What to do
Output the lines below exactly, please, from the first line until the line with "Fotomurales (515, 286)", counting both.

The input
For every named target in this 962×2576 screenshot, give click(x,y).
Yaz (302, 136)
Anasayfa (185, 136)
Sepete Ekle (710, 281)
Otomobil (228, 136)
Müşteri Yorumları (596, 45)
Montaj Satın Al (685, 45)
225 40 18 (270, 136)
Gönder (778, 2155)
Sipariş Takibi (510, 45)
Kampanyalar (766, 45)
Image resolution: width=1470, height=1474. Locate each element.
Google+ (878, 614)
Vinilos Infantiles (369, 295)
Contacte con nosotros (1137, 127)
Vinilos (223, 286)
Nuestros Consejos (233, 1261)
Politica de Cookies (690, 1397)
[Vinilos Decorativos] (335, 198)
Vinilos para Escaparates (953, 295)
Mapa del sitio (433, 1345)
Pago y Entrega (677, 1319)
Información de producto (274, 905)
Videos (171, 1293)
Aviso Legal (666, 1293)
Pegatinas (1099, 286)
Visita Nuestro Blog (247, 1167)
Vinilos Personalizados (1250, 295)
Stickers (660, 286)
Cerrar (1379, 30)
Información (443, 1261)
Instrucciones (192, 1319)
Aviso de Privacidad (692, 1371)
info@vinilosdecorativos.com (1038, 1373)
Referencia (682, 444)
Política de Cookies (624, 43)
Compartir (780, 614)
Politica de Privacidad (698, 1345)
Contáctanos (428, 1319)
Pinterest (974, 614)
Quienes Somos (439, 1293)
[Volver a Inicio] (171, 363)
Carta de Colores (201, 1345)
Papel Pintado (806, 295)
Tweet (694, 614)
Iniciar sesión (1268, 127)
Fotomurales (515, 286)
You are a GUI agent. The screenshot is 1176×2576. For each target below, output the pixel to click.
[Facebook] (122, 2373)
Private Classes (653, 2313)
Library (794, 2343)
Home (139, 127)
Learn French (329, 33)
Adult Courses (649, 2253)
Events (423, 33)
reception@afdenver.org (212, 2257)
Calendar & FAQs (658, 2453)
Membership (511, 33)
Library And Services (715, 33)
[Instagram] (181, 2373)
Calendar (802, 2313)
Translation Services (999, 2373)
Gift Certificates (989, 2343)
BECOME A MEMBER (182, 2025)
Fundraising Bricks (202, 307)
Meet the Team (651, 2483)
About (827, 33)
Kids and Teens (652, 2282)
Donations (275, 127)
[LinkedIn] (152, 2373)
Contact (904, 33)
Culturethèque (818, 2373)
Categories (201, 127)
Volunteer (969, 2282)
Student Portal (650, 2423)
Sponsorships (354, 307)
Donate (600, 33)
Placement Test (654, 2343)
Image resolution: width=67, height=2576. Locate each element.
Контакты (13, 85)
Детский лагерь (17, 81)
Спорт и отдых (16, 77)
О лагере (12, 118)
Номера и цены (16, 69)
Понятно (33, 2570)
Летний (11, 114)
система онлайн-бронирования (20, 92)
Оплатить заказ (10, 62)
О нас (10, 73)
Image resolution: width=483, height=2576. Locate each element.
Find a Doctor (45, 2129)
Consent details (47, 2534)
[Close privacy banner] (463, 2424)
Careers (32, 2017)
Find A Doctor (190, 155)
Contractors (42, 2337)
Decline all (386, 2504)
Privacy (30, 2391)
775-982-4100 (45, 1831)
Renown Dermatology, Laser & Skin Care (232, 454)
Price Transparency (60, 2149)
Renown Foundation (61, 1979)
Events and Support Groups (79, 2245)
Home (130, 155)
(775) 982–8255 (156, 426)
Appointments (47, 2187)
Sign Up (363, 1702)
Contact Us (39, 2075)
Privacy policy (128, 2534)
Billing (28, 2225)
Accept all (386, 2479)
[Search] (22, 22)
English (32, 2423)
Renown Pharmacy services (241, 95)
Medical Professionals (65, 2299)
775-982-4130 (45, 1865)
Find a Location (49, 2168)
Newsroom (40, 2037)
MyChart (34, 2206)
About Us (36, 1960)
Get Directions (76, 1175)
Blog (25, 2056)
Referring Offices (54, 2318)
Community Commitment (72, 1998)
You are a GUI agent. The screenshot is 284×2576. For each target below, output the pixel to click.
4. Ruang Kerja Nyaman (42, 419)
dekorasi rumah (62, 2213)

Task result
For every named target in this 962×2576 screenshot, give click(x,y).
Yaz (302, 136)
Anasayfa (185, 136)
Sepete Ekle (710, 281)
Otomobil (228, 136)
Müşteri Yorumları (596, 45)
Montaj Satın Al (685, 45)
225 40 18 (270, 136)
Gönder (778, 2155)
Sipariş Takibi (510, 45)
Kampanyalar (766, 45)
Image resolution: width=1470, height=1474. Locate each element.
Google+ (878, 614)
Vinilos Infantiles (369, 295)
Contacte con nosotros (1137, 127)
Vinilos (223, 286)
Nuestros Consejos (233, 1261)
Politica de Cookies (690, 1397)
[Vinilos Decorativos] (335, 198)
Vinilos para Escaparates (953, 295)
Mapa del sitio (433, 1345)
Pago y Entrega (677, 1319)
Información de producto (274, 905)
Videos (171, 1293)
Aviso Legal (666, 1293)
Pegatinas (1099, 286)
Visita Nuestro Blog (247, 1167)
Vinilos Personalizados (1250, 295)
Stickers (660, 286)
Cerrar (1379, 30)
Información (443, 1261)
Instrucciones (192, 1319)
Aviso de Privacidad (692, 1371)
info@vinilosdecorativos.com (1038, 1373)
Referencia (682, 444)
Política de Cookies (624, 43)
Compartir (780, 614)
Politica de Privacidad (698, 1345)
Contáctanos (428, 1319)
Pinterest (974, 614)
Quienes Somos (439, 1293)
[Volver a Inicio] (171, 363)
Carta de Colores (201, 1345)
Papel Pintado (806, 295)
Tweet (694, 614)
Iniciar sesión (1268, 127)
Fotomurales (515, 286)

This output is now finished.